Gold und amerikanische Staatsanleihen galten über Jahrzehnte als die sicheren Anlagen schlechthin. In Bezug auf die US-Titel hat der Kapitalismus selbst dieses Glaubensbekenntnis als Täuschung entlarvt. Die amerikanischen Schuldentitel entwickeln sich zunehmend zu einem Problem für Banken und Schattenbanken.

Geänderte Vorzeichen
War die Weltfinanzkrise von 2007/8 ausgelöst worden durch hochspekulative Anlagen, so hat die jetzige Krise ihre Ursache gerade im Gegenteil. Die scheinbar grundsoliden amerikanischen Staatsanleihen haben aufgrund der Zinsanhebungen der US-Notenbank bisher etwa dreißig Prozent ihres Kurswertes verloren. Das trifft neben den Anlegern besonders solche Banken, die große Teile ihres Eigenkapitals in diesen Titeln angelegt haben. Damit sollte ihr Geld nicht nur Zinserträge bringen sondern auch jederzeit schnell verfügbar sein.

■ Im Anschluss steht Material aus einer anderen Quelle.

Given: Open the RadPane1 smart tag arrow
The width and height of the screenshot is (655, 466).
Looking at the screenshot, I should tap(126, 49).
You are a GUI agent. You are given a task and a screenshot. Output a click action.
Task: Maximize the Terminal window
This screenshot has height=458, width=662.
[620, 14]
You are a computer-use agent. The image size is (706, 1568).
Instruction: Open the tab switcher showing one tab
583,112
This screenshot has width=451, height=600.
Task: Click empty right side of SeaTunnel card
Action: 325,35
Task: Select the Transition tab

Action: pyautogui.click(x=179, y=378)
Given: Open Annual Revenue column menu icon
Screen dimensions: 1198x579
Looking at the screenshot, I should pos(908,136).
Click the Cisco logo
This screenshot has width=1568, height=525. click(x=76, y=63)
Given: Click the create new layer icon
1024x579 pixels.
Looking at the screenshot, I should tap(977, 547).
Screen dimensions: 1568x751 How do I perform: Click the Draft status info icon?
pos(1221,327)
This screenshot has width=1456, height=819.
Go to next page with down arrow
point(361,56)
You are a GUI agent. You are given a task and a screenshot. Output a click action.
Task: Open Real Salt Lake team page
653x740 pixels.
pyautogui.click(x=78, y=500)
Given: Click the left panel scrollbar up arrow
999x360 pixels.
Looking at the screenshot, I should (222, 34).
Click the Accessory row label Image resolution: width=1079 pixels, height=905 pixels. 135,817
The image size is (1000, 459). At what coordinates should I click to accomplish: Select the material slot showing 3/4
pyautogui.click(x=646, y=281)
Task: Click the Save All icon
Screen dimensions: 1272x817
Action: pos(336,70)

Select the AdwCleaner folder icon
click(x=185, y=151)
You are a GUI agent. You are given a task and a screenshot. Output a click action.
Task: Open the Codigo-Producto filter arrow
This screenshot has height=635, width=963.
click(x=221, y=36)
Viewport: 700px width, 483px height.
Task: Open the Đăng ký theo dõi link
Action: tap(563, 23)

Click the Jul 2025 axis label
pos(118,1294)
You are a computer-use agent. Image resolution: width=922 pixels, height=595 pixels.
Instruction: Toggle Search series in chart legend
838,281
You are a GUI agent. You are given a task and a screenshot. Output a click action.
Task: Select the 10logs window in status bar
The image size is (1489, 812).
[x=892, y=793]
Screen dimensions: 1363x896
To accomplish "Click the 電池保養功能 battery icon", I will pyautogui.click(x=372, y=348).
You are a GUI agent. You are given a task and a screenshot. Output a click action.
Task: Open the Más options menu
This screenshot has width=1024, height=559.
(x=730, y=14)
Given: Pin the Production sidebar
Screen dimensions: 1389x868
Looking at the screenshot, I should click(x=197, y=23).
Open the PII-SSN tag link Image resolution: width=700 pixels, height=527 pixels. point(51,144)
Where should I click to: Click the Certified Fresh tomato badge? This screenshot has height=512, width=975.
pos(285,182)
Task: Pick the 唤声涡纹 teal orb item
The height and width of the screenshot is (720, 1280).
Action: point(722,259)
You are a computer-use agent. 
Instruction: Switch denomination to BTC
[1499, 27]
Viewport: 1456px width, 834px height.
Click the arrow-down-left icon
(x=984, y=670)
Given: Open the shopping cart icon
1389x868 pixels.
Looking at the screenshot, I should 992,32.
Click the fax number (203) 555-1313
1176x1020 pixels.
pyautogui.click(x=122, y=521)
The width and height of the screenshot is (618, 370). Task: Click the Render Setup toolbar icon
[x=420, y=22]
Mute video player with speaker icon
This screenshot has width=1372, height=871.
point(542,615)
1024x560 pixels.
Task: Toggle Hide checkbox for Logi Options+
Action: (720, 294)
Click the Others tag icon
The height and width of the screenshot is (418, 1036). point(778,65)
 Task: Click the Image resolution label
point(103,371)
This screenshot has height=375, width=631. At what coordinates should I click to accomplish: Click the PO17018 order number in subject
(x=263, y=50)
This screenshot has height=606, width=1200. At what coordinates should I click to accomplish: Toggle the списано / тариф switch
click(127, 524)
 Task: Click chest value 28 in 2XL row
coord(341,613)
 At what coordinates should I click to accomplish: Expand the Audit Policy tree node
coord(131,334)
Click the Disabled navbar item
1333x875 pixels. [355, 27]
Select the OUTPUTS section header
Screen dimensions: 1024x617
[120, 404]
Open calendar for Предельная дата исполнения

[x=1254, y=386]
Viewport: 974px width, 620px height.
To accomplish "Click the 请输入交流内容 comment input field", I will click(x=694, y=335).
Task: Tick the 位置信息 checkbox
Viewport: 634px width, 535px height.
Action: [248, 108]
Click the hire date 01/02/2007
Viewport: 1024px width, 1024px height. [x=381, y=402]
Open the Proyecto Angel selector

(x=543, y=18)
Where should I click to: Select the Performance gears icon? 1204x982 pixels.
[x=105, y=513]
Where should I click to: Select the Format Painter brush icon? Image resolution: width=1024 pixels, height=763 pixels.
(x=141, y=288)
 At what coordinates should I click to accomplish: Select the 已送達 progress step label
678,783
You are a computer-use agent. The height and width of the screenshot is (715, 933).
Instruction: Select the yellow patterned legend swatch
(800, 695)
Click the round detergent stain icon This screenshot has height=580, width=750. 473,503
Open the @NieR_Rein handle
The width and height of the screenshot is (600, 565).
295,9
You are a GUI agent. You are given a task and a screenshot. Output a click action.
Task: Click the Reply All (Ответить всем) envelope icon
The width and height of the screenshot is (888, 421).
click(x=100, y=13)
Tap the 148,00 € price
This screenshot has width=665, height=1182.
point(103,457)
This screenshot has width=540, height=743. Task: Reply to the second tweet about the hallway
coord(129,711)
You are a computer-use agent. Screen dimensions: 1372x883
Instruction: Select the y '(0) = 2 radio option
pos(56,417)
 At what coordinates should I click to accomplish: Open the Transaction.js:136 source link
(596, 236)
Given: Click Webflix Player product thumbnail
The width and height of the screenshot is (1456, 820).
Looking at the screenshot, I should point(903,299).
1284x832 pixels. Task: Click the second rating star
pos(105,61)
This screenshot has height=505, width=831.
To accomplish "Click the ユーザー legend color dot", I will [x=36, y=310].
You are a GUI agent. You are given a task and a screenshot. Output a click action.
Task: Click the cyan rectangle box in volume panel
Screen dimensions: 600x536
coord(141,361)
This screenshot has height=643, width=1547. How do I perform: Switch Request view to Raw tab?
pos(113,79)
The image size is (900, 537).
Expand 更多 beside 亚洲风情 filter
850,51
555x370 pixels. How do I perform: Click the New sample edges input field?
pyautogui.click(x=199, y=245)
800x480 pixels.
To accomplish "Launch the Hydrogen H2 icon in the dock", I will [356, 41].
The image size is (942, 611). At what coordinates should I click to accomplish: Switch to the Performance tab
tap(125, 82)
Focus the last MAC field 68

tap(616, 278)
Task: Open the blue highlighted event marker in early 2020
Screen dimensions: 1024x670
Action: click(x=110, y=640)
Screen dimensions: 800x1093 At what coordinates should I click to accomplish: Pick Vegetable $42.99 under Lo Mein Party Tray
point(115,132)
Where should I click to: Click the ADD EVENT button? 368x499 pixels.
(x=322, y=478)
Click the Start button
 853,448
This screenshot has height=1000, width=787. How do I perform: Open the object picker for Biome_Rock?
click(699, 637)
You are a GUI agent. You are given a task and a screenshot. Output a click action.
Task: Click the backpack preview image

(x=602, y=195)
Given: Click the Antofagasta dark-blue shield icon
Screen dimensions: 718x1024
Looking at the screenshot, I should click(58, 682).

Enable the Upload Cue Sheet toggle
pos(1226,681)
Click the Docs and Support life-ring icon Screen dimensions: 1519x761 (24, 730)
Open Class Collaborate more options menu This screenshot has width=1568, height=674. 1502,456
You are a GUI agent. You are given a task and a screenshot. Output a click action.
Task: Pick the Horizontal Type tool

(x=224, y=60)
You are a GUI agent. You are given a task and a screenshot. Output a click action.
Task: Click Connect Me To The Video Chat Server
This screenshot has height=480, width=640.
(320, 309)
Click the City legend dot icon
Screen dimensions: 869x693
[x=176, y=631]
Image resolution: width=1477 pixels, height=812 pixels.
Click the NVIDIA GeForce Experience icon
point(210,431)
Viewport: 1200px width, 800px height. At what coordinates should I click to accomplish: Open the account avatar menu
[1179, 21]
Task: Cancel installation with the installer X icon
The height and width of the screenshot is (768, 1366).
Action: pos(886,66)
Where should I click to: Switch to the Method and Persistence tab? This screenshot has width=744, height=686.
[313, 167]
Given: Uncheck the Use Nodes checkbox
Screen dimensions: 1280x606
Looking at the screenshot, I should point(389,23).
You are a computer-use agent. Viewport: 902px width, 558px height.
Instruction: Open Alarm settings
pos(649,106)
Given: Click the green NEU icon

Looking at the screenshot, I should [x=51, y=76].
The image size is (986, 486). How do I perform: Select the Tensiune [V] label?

Die Anlage in Staatsanleihen hatte aber auch noch einen anderen Hintergrund: Sie müssen nicht durch Hinterlegung mit Eigenkapital gegen Zahlungsausfall abgesichert werden wie andere Wertpapiere oder Anlagen. Denn die Wirtschaftswissenschaft geht davon aus, dass Staaten nicht zahlungsunfähig werden können, weshalb Staatsanleihen also keiner gesonderten Absicherung bedürfen. In ihrer Weltentrücktheit scheinen ihr aber die Staatsbankrotte von Argentinien bis Zimbabwe bisher entgangen zu sein und auch, dass die USA als größter Schuldner der Welt aktuell und zum wiederholten Male am Rande der Zahlungsunfähigkeit torkelt.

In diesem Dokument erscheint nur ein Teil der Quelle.